Efficient evolution of human antibodies from general protein language models

The study addresses whether general evolutionary information, learned from large corpora of natural protein sequences, is sufficient to guide efficient directed evolution toward higher fitness under specific selection pressures without task-specific data. The context is that conventional directed evolution requires high-throughput exploration of vast mutational spaces, much of which yields non-functional variants. The authors propose constraining search to evolutionarily plausible mutations—those consistent with patterns in natural protein sequences—to improve efficiency. They hypothesize that if plausibility correlates with fitness within this constrained regime, then protein language models, trained without antigen-specific or structural information, can suggest beneficial antibody mutations for affinity maturation.

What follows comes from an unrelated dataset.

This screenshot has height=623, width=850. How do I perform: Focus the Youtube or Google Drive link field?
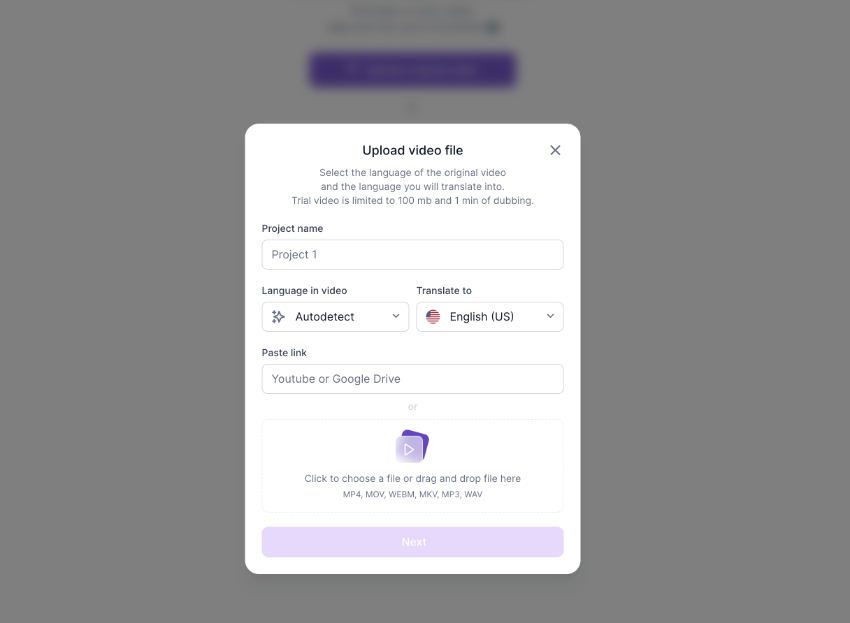point(413,379)
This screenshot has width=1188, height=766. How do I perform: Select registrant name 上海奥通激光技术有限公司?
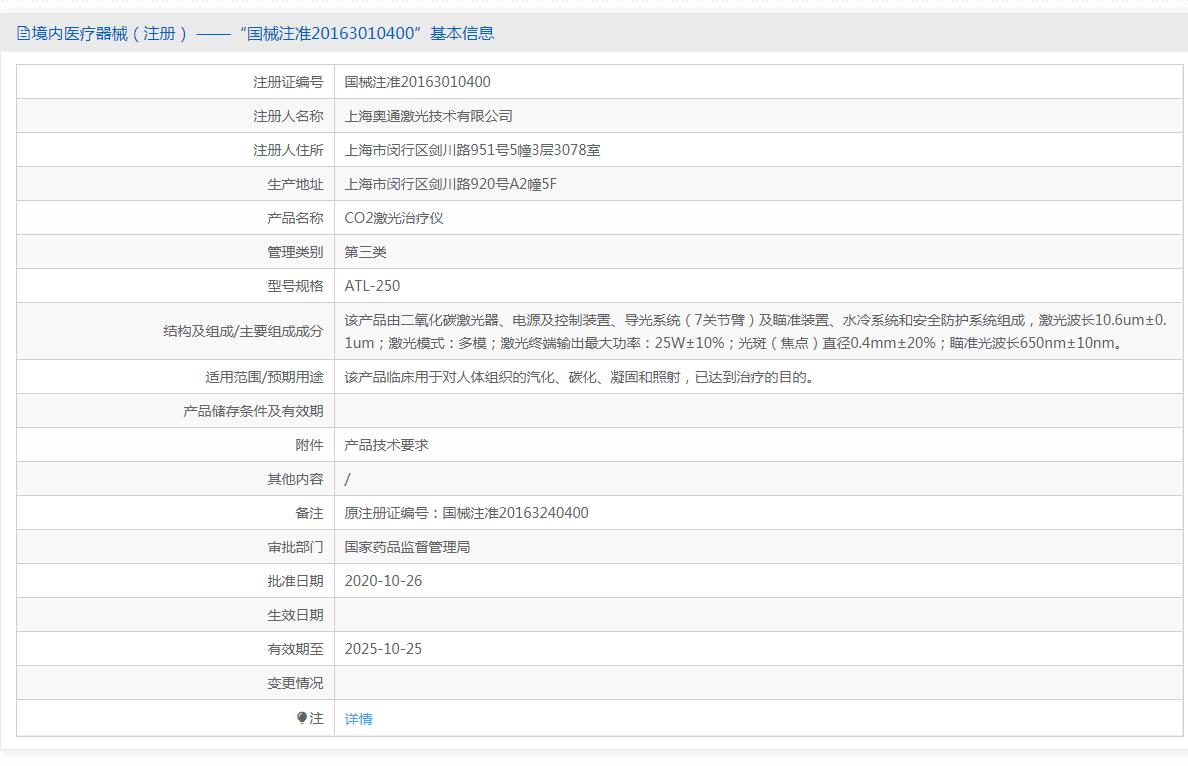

Prior work shows that protein language models trained on millions of sequences capture evolutionary constraints and can correlate with experimental phenotypes and evolutionary dynamics, but mostly retrospectively or across entire landscapes. Conventional directed evolution and deep mutational scanning have revealed that stability and general biophysical constraints shape evolvability and fitness, and framework mutations can contribute substantially to antibody affinity maturation. Antibody-specific language models and site-independent frequency models exist (e.g., abYsis, AbLang, Sapiens), but their ability to generalize without task-specific supervision is limited compared to general protein LMs in this study. The authors position their approach as leveraging unsupervised, general evolutionary rules to guide efficient experimental selection with minimal measurements.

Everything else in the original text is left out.